12 For this is what the Lord says:
“I will extend peace to her like a river, and the wealth of nations like a flooding stream; you will nurse and be carried on her arm and dandled on her knees. 13 As a mother comforts her child, so will I comfort you; and you will be comforted over Jerusalem.”
14 When you see this, your heart will rejoice and you will flourish like grass; the hand of the Lord will be made known to his servants, but his fury will be shown to his foes.
Epistle Galatians 6:1-10, 14-18
6 Brothers and sisters, if someone is caught in a sin, you who live by the Spirit should restore that person gently. But watch yourselves, or you also may be tempted. 2 Carry each other’s burdens, and in this way you will fulfill the law of Christ. 3 If anyone thinks they are something when they are not, they deceive themselves. 4 Each one should test their own actions. Then they can take pride in themselves alone, without comparing themselves to someone else, 5 for each one should carry their own load. 6 Nevertheless, the one who receives instruction in the word should share all good things with their instructor.
7 Do not be deceived: God cannot be mocked. A man reaps what he sows. 8 Whoever sows to please their flesh, from the flesh will reap destruction; whoever sows to please the Spirit, from the Spirit will reap eternal life. 9 Let us not become weary in doing good, for at the proper time we will reap a harvest if we do not give up. 10 Therefore, as we have opportunity, let us do good to all people, especially to those who belong to the family of believers.

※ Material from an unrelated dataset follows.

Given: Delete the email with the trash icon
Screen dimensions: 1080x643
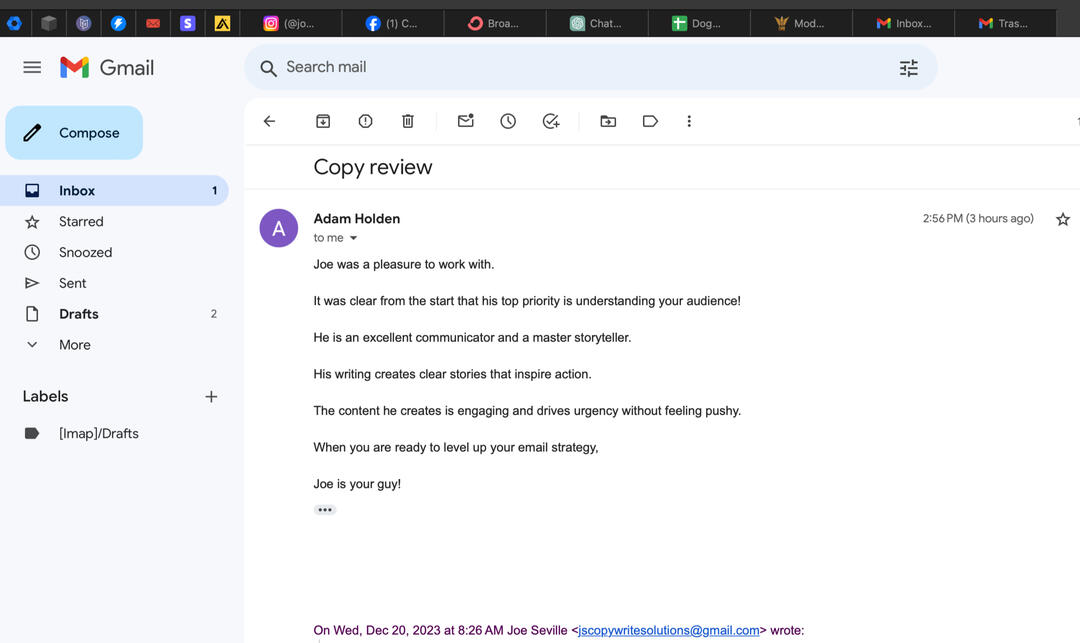Looking at the screenshot, I should tap(408, 121).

14 May I never boast except in the cross of our Lord Jesus Christ, through which the world has been crucified to me, and I to the world. 15 Neither circumcision nor uncircumcision means anything; what counts is the new creation. 16 Peace and mercy to all who follow this rule—to the Israel of God.

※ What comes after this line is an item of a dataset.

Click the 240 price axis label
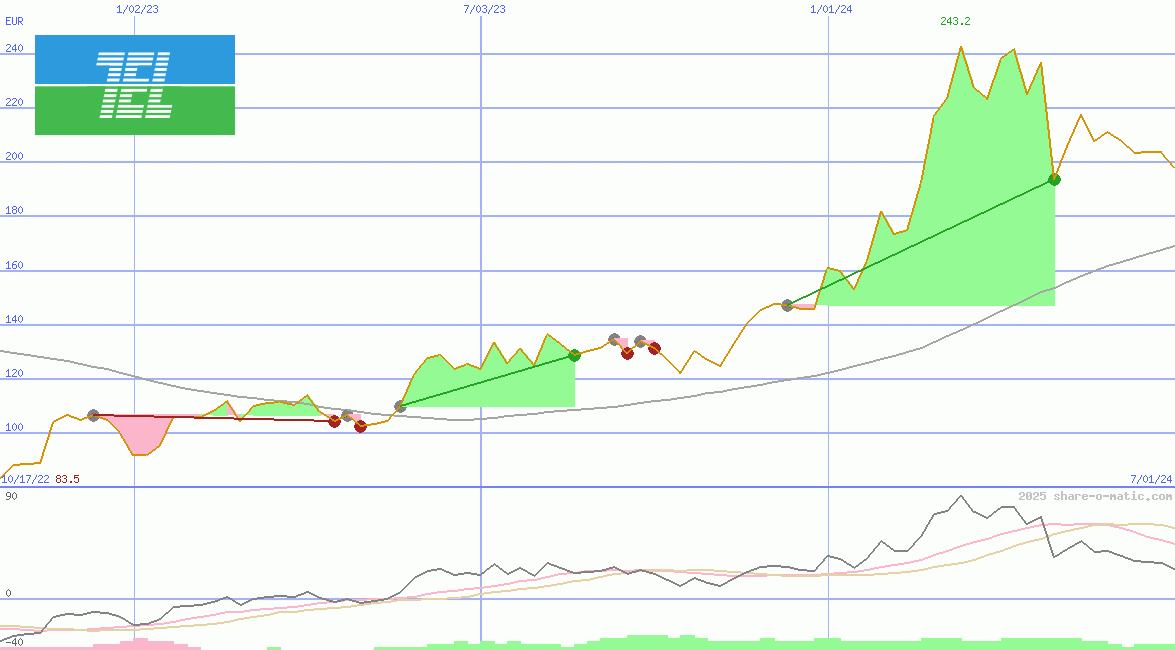The width and height of the screenshot is (1175, 650). point(14,48)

17 From now on, let no one cause me trouble, for I bear on my body the marks of Jesus.
18 The grace of our Lord Jesus Christ be with your spirit, brothers and sisters. Amen.
Holy Gospel Luke 10:1-20
10 After this the Lord appointed seventy-two others and sent them two by two ahead of him to every town and place where he was about to go. 2 He told them, “The harvest is plentiful, but the workers are few. Ask the Lord of the harvest, therefore, to send out workers into his harvest field. 3 Go! I am sending you out like lambs among wolves. 4 Do not take a purse or bag or sandals; and do not greet anyone on the road.
5 “When you enter a house, first say, ‘Peace to this house.’ 6 If someone who promotes peace is there, your peace will rest on them; if not, it will return to you. 7 Stay there, eating and drinking whatever they give you, for the worker deserves his wages. Do not move around from house to house.

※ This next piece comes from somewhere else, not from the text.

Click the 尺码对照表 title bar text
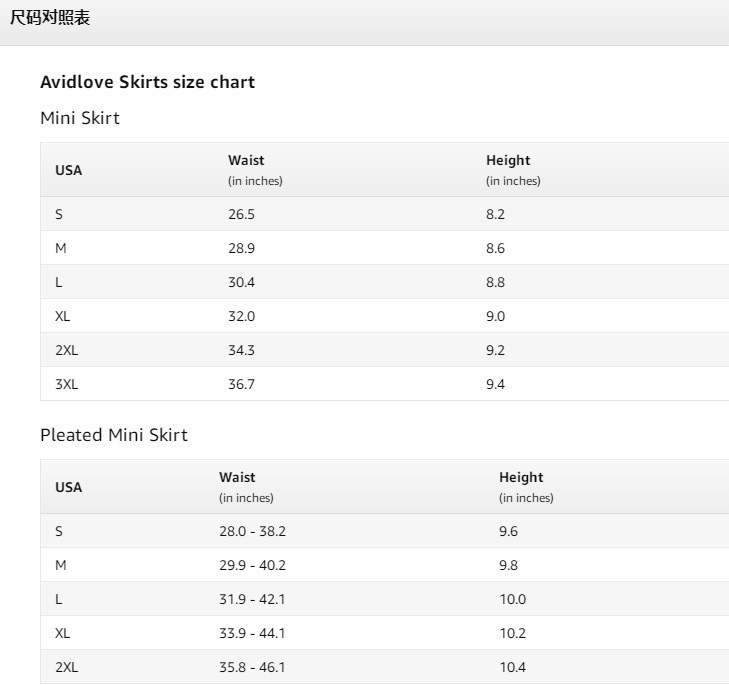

8 “When you enter a town and are welcomed, eat what is offered to you. 9 Heal the sick who are there and tell them, ‘The kingdom of God has come near to you.’ 10 But when you enter a town and are not welcomed, go into its streets and say, 11 ‘Even the dust of your town we wipe from our feet as a warning to you. Yet be sure of this: The kingdom of God has come near.’ 12 I tell you, it will be more bearable on that day for Sodom than for that town.
13 “Woe to you, Chorazin! Woe to you, Bethsaida! For if the miracles that were performed in you had been performed in Tyre and Sidon, they would have repented long ago, sitting in sackcloth and ashes. 14 But it will be more bearable for Tyre and Sidon at the judgment than for you. 15 And you, Capernaum, will you be lifted to the heavens? No, you will go down to Hades.
16 “Whoever listens to you listens to me; whoever rejects you rejects me; but whoever rejects me rejects him who sent me.”
17 The seventy-two returned with joy and said, “Lord, even the demons submit to us in your name.”
18 He replied, “I saw Satan fall like lightning from heaven. 19 I have given you authority to trample on snakes and scorpions and to overcome all the power of the enemy; nothing will harm you. 20 However, do not rejoice that the spirits submit to you, but rejoice that your names are written in heaven.”